---------- DATA FOR REVIEW

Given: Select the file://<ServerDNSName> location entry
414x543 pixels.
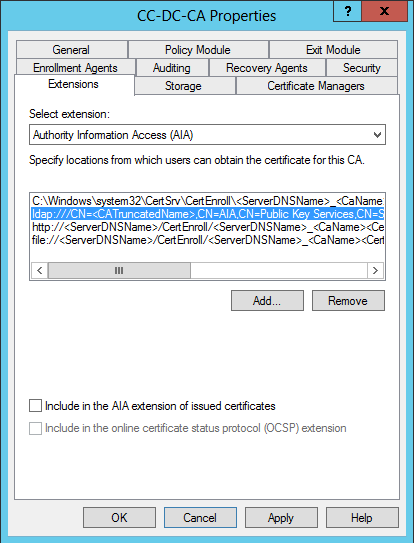Looking at the screenshot, I should [x=208, y=240].
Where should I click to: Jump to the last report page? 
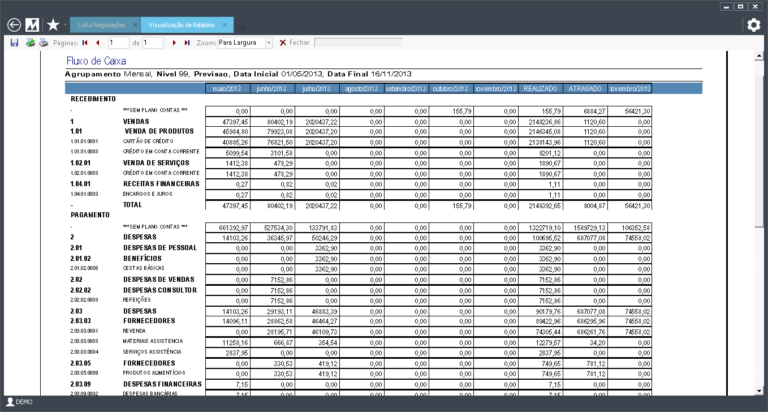(186, 43)
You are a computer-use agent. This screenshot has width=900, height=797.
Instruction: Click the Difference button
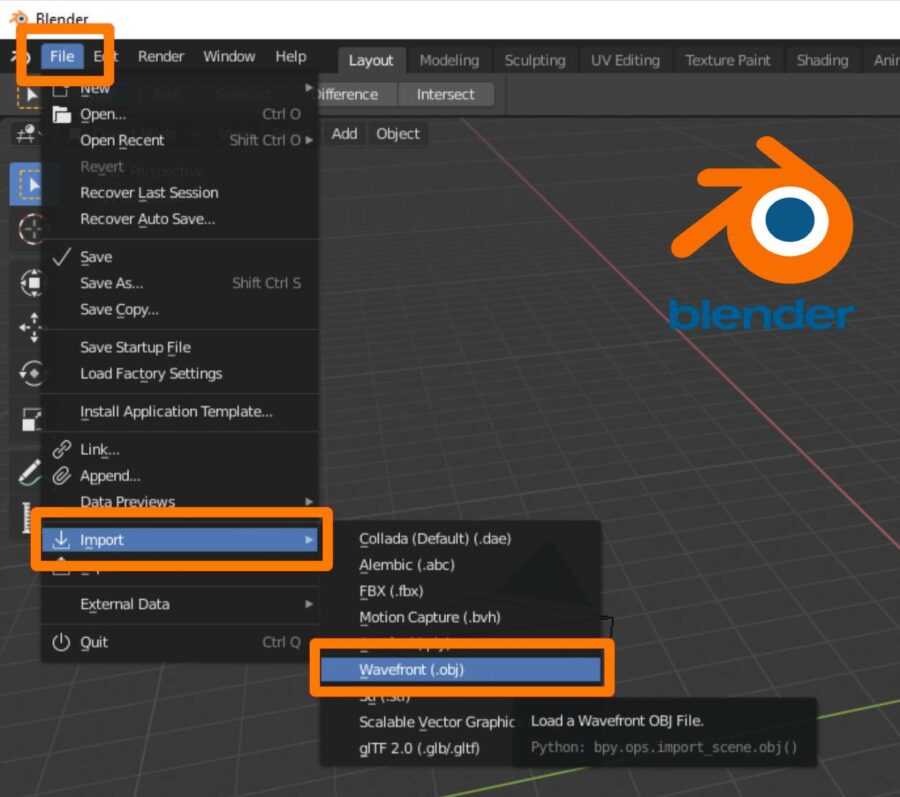coord(347,94)
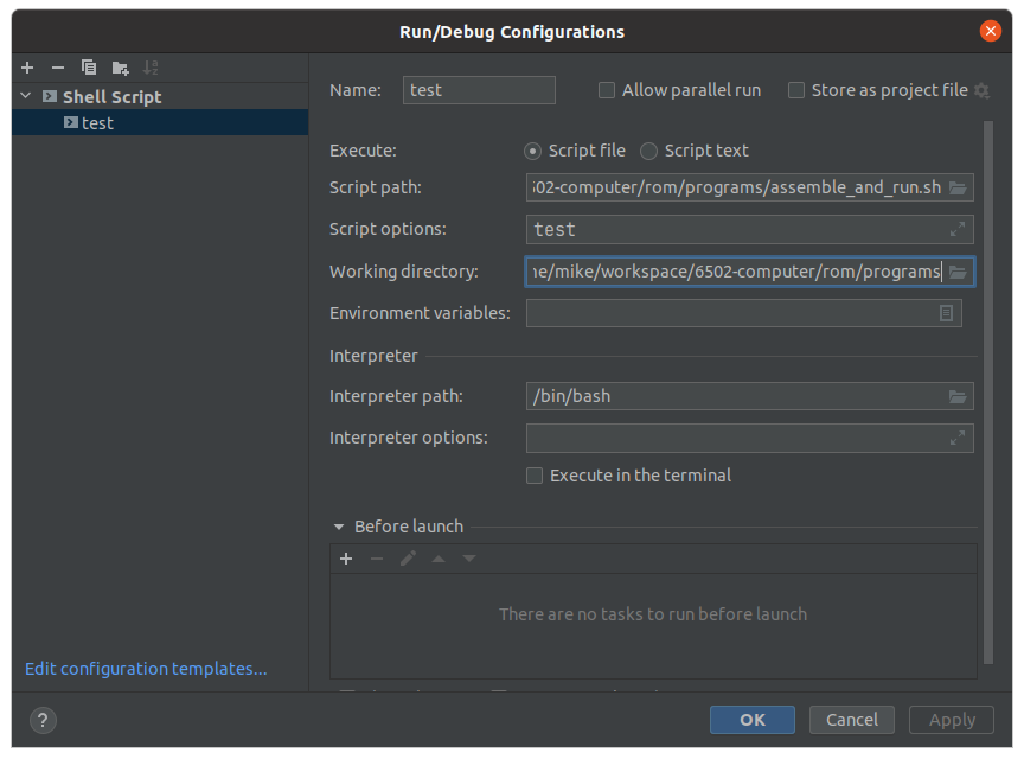The height and width of the screenshot is (759, 1024).
Task: Remove the selected configuration using minus icon
Action: pyautogui.click(x=57, y=68)
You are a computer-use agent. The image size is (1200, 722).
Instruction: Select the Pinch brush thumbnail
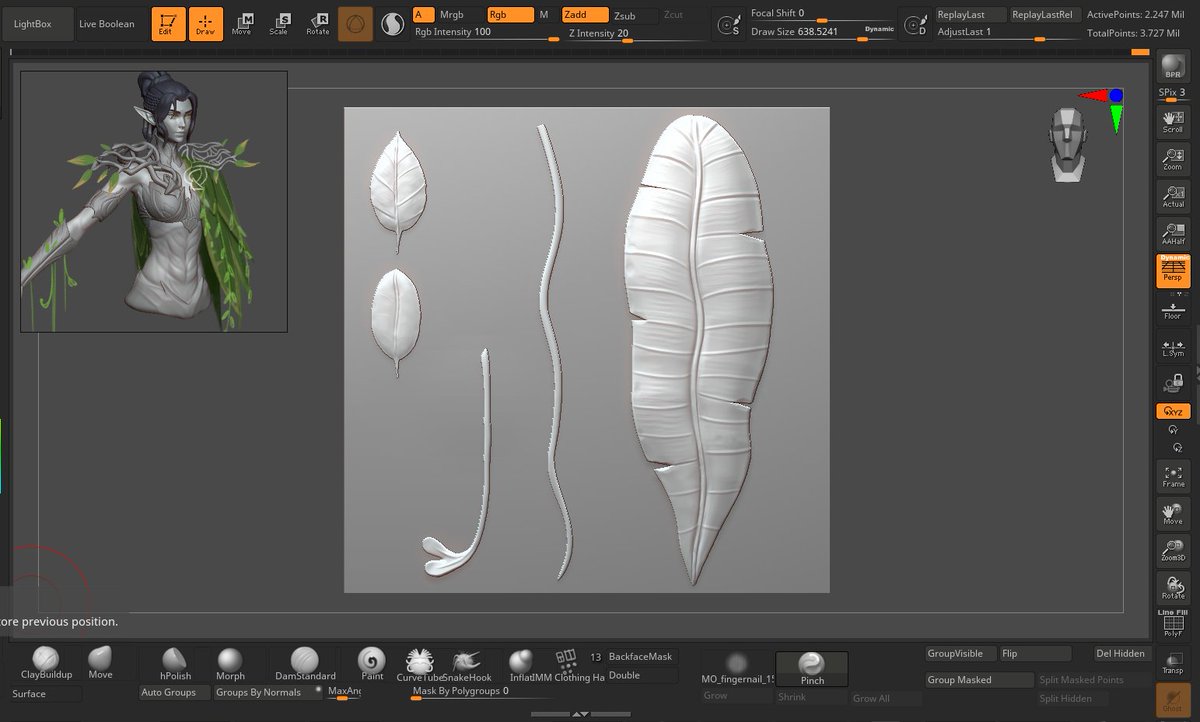[810, 665]
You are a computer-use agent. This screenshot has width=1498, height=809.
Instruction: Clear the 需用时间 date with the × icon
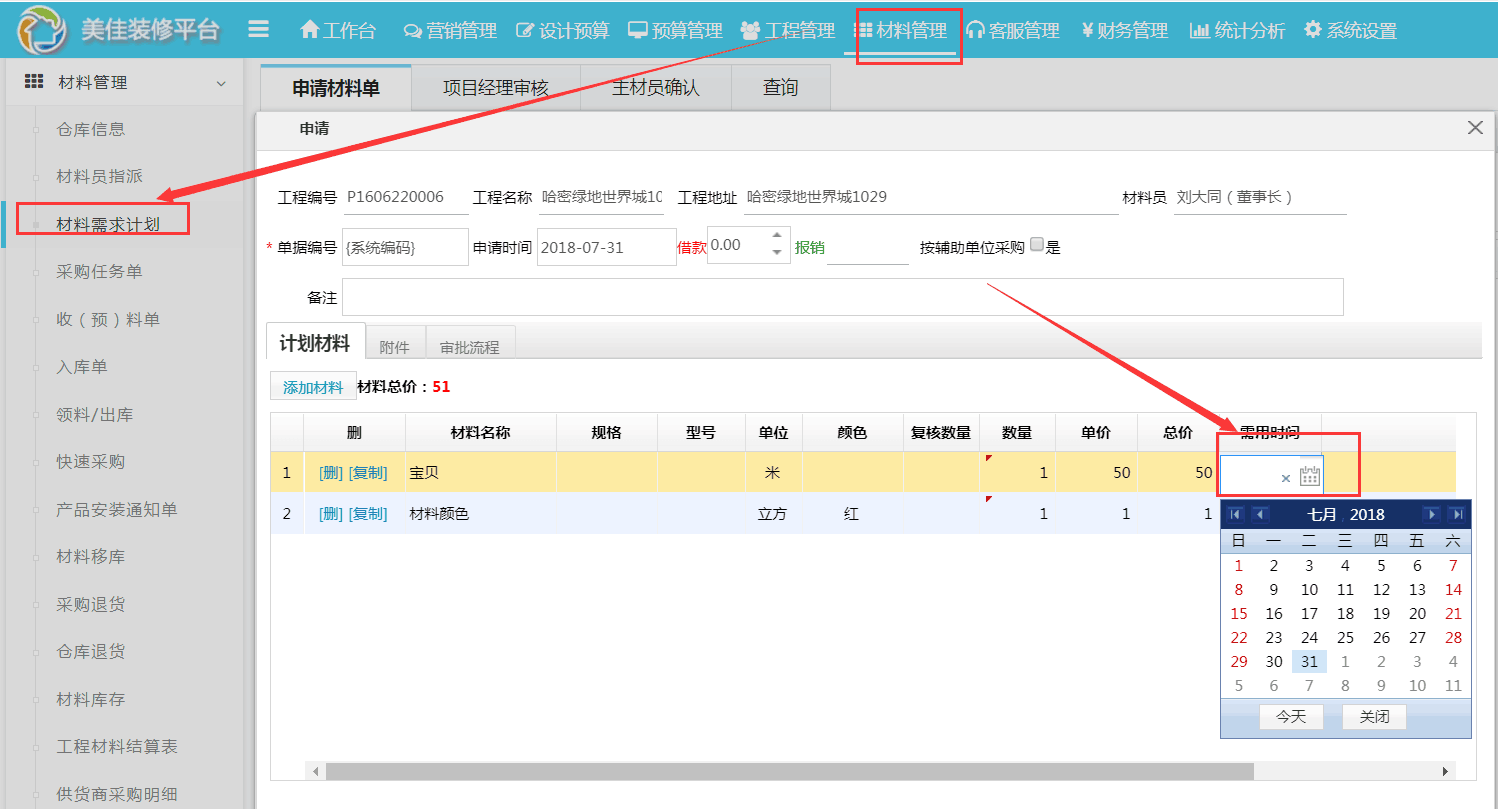coord(1286,479)
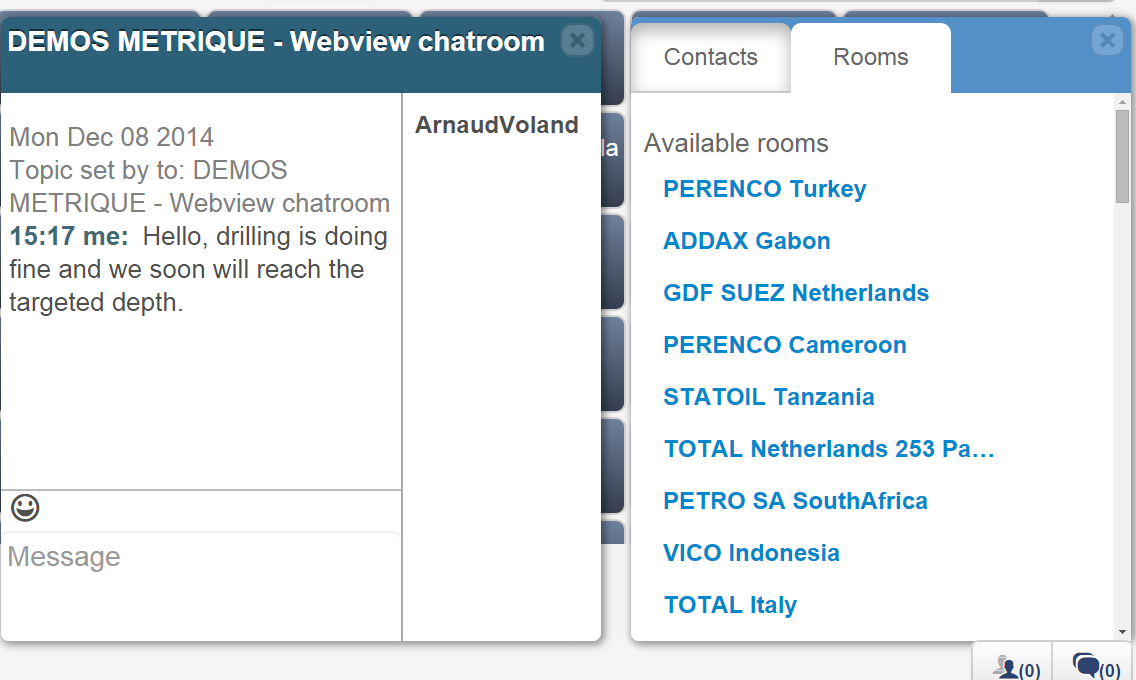Viewport: 1136px width, 680px height.
Task: Click the contacts counter icon showing (0)
Action: [1011, 663]
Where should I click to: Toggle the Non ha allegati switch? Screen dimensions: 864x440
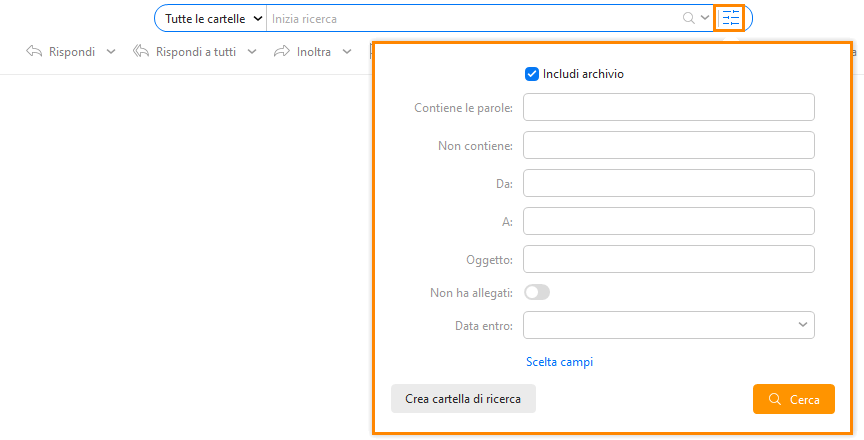(x=537, y=292)
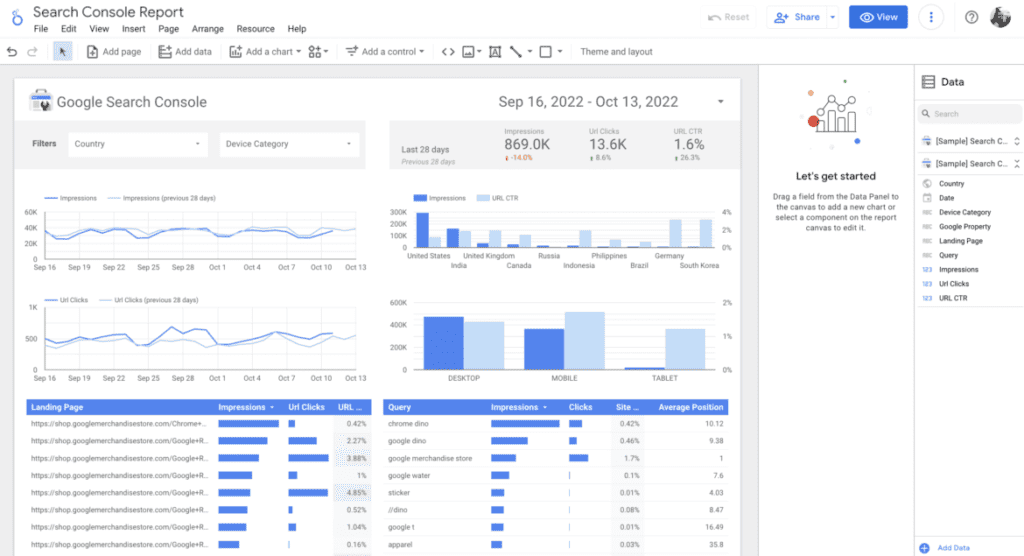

--------------------

With the pictures left out, give again exactly the lines from the one that contains "Where should I click to: Toggle" through the final line of the data above.

# [WRITTEN RESPONSE]
Where should I click to: Toggle the Non ha allegati switch? Screen dimensions: 864x440
(x=537, y=292)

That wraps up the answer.